(PROBLEMS TO SOLVE):
1. Answer these about the Zetaris Azure installation guide:
(a) What address space is set for the virtual network?
(b) Which character should be kept out of the password?
(c) What authentication method is kept for the Kubernetes cluster?
2. Copy the Zetaris Azure installation guide from "Clustered enterprise installation" up to and including "provided by client)", swapping "Deploying" for "Setting up".
3. Decide whether each statement agrees with the Zetaris Azure installation guide. Answer yes or no, and quote the words that settle it.
(a) The storage container's name follows the pattern [suffix]-cache.
(b) The cusdatashare file share holds config files for server deployment.
(c) RBAC is turned off in the Authentication tab.

Clustered enterprise installation on Azure

This article details how to install Zetaris Enterprise on Microsoft Azure.

Prerequisites:

Steps to Install

Steps 1-9: Preparing Azure resources

Step 10-15: Deploying Zetaris


Step 1: Prepare Resource Group (usually provided by client)

Step 2: Install PostgreSQL

  • Search Azure Database for PostgreSQL server
  • Click on create and choose single server
    • Resource Group → the resource group created for installation

    • Server Name → choose server name

    • Location → same as Resource Group

    • Click review and create

Try to avoid # character inside password

Azure Installation 1

Step 3: Create storage account

  • Search for storage account and create a storage account

Azure Installation 2

  • Select the same resource group and region
  • Click review + create

Step 4: Create a storage container

Once storage is created, create a storage container with the following syntax: [suffix]-cache
Azure Installation 3
File Shares (4)
cusdatashare
  • keep it empty

datafabricligshare
  • to store config files for server deployment

  • copy all the folder structure from XXXX/config_files/servershare

Azure Installation 4
datafabricliguishare
  • to store config files for gui deployment

  • copy all the folder structure from XXXX/config_files/guishare 

Azure Installation 5
datafabricstreamshare
  • keep it empty

Step 5: Create log analytic workspace

  • Search for log analytic workspace in azure
  • resource group → the one which is created
  • region → same as resource group

Azure Installation 6

  • Click review +create
  • monitoring Azure statistics

Step 6: Create virtual network

  • Resource group → The one which is created
  • Region → same as resource group
Azure Installation 7
  • click on next and set Address Space - 10.1.0.0/16

  • Set Subnet

    • subnet address - 10.1.0.0/20

Azure Installation 8
    • Click review +create

Step 7: Create kubernetes cluster

  • Search for Kubernetes services

  • Click on create kubernetes services 
    • kubernetes version → 1.20.13 / 1.21.9

    • resource group → the one which is created

Azure Installation 9

  • Click on next:Node pools -->next : Authentication

    • Keep rbac to be enabled in Authentication tab

    • Keep Authentication method as “Service principal”

(ENTRIES PROVIDED):
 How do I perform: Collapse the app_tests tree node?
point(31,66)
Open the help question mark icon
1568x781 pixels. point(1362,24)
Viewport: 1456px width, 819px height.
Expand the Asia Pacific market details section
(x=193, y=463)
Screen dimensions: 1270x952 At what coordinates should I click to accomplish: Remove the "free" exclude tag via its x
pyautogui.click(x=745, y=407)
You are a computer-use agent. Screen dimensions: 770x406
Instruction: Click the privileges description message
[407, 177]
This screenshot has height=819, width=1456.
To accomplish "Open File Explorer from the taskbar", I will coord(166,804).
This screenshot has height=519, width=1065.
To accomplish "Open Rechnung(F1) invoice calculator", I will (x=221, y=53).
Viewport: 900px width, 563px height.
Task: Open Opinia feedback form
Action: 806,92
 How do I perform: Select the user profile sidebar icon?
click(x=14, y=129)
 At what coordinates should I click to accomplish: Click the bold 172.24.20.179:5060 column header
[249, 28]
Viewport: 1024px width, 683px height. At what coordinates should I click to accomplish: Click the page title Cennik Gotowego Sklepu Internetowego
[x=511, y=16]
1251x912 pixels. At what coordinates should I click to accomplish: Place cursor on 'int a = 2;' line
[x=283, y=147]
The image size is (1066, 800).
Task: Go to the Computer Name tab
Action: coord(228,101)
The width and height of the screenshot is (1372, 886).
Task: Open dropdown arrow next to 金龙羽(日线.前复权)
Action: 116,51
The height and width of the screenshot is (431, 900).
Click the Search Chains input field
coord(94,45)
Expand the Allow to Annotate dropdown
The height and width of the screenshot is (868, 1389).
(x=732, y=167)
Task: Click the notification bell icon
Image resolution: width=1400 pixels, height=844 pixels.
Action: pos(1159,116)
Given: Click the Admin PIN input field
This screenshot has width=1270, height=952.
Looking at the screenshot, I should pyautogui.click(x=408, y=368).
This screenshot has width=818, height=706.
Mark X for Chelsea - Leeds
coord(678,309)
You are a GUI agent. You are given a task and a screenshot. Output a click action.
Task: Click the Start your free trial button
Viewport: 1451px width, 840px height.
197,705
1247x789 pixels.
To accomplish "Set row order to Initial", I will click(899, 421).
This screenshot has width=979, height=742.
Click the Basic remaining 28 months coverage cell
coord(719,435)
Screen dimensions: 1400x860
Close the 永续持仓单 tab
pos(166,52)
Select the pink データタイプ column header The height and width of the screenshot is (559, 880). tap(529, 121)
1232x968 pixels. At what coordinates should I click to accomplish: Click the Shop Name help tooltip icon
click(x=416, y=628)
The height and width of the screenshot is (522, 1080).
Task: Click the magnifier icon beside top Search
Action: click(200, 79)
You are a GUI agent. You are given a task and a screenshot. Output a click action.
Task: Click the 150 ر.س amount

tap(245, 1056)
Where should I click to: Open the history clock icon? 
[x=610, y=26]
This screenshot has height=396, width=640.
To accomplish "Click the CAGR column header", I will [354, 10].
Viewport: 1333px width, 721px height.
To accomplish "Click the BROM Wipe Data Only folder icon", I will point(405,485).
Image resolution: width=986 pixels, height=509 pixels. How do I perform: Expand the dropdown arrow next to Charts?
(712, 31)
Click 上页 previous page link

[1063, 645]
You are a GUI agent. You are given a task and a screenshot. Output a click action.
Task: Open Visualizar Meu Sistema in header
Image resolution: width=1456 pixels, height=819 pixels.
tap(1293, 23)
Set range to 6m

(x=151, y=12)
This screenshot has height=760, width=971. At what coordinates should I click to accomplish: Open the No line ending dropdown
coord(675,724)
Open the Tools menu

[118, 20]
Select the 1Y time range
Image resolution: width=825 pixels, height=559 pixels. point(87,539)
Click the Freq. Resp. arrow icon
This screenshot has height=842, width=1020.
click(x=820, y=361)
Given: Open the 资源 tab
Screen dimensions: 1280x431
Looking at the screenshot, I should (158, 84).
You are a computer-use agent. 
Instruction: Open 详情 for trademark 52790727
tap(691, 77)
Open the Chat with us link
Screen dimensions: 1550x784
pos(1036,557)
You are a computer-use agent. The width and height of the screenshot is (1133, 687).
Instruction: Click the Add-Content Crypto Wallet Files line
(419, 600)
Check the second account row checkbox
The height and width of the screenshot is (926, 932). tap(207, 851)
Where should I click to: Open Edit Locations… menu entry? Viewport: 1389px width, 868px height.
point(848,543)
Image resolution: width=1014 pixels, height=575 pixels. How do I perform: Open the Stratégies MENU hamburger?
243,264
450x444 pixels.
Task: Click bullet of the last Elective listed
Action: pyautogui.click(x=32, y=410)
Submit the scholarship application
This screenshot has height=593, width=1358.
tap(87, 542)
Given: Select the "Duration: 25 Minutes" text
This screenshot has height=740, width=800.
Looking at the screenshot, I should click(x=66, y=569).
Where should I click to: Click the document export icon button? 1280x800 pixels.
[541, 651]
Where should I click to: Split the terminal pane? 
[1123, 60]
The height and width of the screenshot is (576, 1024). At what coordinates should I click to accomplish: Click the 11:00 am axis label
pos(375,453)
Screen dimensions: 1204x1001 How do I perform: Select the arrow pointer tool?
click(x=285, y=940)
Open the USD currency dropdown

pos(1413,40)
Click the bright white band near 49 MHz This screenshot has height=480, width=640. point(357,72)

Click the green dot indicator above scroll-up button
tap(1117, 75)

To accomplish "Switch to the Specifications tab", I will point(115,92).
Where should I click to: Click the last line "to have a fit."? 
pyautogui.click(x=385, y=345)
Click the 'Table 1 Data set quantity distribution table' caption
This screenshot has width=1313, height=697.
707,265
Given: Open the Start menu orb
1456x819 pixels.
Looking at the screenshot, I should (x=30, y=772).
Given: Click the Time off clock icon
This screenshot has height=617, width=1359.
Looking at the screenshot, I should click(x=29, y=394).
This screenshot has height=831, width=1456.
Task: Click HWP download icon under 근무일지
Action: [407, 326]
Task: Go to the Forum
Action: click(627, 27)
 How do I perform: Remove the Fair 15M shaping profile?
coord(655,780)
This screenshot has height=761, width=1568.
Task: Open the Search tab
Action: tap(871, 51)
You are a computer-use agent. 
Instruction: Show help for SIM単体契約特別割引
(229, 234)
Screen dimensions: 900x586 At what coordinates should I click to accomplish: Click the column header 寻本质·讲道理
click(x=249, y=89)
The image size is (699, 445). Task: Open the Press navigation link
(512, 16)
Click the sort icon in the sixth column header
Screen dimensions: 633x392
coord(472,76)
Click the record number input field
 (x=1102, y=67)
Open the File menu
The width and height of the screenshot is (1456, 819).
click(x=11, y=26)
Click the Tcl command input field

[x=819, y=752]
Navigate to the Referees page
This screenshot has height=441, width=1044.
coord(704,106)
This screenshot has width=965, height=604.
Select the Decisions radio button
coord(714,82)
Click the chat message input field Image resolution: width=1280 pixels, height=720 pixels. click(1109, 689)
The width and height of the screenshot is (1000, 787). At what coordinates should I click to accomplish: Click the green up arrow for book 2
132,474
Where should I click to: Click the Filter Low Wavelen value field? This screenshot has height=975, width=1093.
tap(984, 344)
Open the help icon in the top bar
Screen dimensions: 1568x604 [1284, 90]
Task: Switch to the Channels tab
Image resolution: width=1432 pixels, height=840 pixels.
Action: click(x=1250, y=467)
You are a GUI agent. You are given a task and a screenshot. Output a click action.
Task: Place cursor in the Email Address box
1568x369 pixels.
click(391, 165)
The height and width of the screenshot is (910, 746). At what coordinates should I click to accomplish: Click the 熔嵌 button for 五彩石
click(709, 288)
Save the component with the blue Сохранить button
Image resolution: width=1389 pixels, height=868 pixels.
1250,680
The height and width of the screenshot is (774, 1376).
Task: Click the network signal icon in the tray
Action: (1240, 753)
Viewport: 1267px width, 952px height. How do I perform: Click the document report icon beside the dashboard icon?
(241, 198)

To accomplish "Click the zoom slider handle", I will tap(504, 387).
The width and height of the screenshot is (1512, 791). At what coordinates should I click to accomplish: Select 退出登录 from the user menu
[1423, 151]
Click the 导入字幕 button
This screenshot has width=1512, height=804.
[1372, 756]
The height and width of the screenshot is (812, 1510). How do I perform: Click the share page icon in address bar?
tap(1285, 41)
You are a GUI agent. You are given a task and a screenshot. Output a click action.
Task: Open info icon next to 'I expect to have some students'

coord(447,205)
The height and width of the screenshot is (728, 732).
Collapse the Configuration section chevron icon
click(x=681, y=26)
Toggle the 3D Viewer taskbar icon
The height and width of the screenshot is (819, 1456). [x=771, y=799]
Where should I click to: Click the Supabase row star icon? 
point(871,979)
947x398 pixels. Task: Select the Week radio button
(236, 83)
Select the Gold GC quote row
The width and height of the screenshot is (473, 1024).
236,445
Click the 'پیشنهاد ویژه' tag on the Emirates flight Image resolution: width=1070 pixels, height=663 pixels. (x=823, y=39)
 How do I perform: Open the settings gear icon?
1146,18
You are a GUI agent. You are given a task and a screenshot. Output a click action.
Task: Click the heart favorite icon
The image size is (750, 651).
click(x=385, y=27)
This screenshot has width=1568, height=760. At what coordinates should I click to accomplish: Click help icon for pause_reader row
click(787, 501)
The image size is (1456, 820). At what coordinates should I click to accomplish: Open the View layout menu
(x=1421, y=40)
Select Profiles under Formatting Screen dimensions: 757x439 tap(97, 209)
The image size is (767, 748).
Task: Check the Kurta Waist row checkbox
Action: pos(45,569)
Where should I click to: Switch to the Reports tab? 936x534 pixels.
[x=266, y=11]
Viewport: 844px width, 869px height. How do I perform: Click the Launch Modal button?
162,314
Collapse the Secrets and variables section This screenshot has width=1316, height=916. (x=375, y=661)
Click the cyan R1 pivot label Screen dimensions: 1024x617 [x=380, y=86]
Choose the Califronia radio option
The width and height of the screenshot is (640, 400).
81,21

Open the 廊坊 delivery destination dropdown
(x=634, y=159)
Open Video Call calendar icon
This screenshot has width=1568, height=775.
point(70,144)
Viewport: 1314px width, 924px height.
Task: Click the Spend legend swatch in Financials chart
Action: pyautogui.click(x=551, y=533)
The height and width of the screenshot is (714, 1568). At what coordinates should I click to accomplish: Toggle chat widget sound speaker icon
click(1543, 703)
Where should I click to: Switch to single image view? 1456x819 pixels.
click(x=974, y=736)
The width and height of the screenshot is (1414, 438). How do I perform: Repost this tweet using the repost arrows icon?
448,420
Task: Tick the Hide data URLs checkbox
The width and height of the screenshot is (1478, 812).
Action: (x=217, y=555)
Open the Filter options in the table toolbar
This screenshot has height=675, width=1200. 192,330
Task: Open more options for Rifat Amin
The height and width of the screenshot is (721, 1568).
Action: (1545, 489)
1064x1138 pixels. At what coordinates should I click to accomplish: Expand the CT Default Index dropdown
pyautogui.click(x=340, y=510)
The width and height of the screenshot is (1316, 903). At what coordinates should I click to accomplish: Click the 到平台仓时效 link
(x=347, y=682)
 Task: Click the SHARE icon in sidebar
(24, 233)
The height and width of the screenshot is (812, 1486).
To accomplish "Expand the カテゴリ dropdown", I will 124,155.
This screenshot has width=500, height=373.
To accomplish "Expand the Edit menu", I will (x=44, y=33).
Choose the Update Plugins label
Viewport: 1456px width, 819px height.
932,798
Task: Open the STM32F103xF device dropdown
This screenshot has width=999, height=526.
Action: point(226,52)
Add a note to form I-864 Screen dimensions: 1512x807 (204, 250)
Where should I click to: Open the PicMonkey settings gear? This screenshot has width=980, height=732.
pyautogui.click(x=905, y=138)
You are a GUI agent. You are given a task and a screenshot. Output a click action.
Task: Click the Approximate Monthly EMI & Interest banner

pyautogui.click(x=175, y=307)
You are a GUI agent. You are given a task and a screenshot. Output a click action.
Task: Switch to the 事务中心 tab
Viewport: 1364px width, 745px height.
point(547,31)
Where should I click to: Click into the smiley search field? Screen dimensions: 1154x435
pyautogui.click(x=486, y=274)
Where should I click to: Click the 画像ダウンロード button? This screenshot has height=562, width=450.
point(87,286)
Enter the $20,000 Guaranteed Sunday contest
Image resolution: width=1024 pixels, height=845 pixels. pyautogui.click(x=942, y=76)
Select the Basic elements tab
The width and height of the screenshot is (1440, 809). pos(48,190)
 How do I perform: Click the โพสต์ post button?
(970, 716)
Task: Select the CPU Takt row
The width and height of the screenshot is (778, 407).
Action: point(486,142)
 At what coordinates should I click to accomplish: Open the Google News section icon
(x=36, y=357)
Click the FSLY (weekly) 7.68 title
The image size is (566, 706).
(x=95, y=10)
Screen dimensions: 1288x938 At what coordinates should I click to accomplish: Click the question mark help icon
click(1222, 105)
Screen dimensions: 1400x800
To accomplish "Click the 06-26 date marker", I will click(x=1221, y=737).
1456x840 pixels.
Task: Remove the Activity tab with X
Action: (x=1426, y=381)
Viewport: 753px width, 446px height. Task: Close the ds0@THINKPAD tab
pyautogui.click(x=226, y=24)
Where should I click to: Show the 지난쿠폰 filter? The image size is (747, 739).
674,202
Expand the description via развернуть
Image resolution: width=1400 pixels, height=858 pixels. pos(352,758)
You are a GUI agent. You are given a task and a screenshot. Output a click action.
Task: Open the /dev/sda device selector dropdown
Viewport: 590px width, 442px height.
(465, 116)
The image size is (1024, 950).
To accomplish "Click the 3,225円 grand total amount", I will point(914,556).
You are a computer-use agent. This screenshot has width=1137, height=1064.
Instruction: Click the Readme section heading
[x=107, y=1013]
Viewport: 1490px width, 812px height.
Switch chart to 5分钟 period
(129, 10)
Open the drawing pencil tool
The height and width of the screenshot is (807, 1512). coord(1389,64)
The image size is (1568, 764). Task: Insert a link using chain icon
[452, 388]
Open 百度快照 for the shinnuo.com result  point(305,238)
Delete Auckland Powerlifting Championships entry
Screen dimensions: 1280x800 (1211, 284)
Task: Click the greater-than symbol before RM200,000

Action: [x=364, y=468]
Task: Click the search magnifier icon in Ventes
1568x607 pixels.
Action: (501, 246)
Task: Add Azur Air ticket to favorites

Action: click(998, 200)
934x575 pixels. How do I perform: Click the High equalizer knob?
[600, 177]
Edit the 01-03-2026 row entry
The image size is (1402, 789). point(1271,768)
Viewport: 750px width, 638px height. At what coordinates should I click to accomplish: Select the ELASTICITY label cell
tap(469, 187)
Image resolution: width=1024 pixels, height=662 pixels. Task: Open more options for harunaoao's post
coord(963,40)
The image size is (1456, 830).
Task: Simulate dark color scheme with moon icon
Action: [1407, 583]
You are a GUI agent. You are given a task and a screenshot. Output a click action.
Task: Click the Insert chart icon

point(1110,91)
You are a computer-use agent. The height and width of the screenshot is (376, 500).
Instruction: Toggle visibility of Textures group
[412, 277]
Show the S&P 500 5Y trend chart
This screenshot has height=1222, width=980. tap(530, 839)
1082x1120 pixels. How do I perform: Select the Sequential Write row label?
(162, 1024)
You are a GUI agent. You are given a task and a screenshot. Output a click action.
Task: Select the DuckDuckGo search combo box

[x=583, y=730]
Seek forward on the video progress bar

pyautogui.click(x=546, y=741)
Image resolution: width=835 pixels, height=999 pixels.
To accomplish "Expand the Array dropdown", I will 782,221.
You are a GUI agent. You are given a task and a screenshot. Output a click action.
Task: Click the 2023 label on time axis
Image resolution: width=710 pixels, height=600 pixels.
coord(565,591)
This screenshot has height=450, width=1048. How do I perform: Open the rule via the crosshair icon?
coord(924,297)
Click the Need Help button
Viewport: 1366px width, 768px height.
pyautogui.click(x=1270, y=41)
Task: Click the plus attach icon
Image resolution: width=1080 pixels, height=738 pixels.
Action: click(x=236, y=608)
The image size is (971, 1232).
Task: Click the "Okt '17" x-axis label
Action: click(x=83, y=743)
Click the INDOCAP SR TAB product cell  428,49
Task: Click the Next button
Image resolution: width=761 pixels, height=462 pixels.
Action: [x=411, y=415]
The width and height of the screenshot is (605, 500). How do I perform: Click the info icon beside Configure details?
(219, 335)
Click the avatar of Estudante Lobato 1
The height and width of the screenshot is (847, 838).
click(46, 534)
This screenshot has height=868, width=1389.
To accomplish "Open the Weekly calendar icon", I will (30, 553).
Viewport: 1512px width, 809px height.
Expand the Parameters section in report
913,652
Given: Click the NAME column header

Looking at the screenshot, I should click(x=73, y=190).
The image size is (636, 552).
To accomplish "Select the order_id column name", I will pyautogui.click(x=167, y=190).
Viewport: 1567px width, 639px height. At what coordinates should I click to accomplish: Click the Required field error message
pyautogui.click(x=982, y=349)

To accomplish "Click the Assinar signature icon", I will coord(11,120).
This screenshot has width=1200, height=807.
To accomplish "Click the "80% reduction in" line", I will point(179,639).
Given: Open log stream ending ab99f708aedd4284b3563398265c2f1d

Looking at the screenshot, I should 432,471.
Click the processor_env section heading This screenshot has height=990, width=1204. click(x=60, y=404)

(WRITTEN ANSWERS):
1.
(a) 10.1.0.0/16
(b) The # character
(c) "Service principal"

2.
Clustered enterprise installation on Azure

This article details how to install Zetaris Enterprise on Microsoft Azure.

Prerequisites:

Steps to Install

Steps 1-9: Preparing Azure resources

Step 10-15: Setting up Zetaris


Step 1: Prepare Resource Group (usually provided by client)

3.
(a) Yes: "create a storage container with the following syntax: [suffix]-cache"
(b) No: "keep it empty"
(c) No: "Keep rbac to be enabled in Authentication tab"